Wednesday, April 11, 2018

Texas' juvie decarceration provides example for adult side

This graphic from a recent Dallas News story (4/6) says nearly all you need to know about juvenile corrections in Texas over the last four decades:


The main thing to add is that juvenile crime increased during most of the period the curve went up and was (and is) decreasing on the downward side of the slope. For the most part, high incarceration levels have demonstrated little correlation with crime, with juvenile crime reducing drastically during the period the state decarcerated its youth prisons.

Juvie decarceration in Texas is arguably the most important accomplishment of the "Right on Crime" era among Lone-Star Republicans, even if the job remains unfinished. Texas launched its juvenile decarceration scheme just four years after the GOP took over the Texas Legislature for the first time since Reconstruction, and has now been sustained through successive governors, with reductions now accelerating again under Gov. Abbott.

Texas has proven the concept on the juvie side. Now the task is to convince those same leaders to apply the same lessons to the adult system, where our prison population remains the highest in the nation and the prison system releases some 70,000 people per year. Many of those people would be less likely to recidivate if they'd never been sent to prison at all!

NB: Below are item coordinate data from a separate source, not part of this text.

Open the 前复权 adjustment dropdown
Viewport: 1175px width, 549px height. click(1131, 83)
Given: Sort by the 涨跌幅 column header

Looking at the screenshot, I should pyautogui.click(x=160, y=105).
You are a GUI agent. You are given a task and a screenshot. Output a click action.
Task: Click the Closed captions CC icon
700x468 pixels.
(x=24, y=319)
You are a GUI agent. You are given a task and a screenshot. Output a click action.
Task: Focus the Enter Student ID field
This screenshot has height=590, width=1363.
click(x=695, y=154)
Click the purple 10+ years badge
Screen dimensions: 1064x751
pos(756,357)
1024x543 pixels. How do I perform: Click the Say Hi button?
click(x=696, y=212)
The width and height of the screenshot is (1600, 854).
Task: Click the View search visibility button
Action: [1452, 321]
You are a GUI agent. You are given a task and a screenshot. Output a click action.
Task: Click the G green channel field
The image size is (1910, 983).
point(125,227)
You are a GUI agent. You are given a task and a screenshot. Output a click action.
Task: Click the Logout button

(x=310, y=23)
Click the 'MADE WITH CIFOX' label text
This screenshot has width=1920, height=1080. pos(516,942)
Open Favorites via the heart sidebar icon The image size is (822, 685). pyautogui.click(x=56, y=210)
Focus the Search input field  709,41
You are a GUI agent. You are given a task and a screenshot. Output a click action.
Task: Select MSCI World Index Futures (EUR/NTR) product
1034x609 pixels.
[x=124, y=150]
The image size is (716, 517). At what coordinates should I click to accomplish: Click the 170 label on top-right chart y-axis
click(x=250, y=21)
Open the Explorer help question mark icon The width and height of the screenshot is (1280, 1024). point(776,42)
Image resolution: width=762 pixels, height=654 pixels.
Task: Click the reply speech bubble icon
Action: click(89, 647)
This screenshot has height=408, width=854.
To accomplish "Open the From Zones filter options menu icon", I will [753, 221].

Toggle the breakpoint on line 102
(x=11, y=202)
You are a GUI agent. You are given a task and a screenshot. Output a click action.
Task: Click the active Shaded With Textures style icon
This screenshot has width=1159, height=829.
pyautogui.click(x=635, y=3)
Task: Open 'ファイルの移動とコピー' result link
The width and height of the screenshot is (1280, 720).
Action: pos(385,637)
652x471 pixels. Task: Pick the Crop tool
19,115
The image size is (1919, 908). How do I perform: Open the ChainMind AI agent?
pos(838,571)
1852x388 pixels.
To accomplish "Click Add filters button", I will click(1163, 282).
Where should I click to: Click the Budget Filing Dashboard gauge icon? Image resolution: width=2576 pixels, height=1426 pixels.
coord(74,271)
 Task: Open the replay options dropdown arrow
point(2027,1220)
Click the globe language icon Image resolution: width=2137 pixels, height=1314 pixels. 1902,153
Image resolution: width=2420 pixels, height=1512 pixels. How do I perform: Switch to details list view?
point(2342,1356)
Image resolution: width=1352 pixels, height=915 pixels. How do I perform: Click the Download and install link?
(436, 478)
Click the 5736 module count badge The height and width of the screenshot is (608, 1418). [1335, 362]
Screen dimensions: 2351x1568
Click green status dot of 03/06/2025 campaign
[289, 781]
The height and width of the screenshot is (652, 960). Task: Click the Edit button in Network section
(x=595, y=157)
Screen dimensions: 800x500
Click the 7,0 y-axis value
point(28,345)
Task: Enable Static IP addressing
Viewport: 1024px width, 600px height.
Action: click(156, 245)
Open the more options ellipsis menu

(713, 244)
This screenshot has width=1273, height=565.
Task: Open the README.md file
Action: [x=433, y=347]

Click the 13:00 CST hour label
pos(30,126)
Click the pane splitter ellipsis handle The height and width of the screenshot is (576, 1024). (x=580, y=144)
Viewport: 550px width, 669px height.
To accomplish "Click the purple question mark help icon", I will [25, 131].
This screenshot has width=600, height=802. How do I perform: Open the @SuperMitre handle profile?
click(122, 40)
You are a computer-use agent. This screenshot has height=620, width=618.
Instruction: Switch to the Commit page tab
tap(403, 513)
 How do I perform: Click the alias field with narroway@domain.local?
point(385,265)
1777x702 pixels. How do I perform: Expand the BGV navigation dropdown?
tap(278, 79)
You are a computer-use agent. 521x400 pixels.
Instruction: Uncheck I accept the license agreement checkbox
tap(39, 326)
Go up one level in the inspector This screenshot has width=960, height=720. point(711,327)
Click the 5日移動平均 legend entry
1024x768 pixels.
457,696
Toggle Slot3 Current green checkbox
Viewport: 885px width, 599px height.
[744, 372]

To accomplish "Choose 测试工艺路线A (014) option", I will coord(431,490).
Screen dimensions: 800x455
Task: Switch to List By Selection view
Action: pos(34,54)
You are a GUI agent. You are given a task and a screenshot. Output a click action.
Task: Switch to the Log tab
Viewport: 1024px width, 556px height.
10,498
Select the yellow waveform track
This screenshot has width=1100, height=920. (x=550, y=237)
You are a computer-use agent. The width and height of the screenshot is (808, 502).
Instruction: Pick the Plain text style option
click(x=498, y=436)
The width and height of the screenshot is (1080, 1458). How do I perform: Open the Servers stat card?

Some days, your correspondent despairs that Texas' behemoth of a prison system can ever be successfully dismantled. This example provides hope. If juvie prisons can reduce their populations by three quarters and the public barely noticed, maybe state leaders will see that there's little political risk and a lot to gain by reining in a sprawling and outdated adult system. Indeed, as on the juvie side, adult decarceration should seen as something for which politicians can take credit, with failure to embrace it garnering blame.

3 comments:

Steven Seys said...

The only real obstacle to adult decarceration is the ingrained plantation mentality of TDCJ-CID. If we overcome this and drown out the voice of the TDCJ lobby, then common sense can prevail in the legislature.

Anonymous said...

If young males could stay off the roads on weekend nights that by itself would bring the crime stats down. A juvenile's own car is the reason why so many land in jail. It is a short hop from being pulled over for a license plate or light violation to a car search that leads to years in jail. Simply taking a cab to a party or bar can keep 3 or 4 guys out of jail----and keep thousands of dollars in the family instead of feeding the local bar association. High school teachers-----time to clue the young risk takers in.

Anonymous said...

High school teachers? More likely parents. An English teacher has too much knowledge to spread on her subject area (hell, we just had STAAR testing in this state) to have to worry about teaching teenagers how to act on the street. That all starts at home, especially since those parents will be the very ones standing in court talking about how junior is a saint.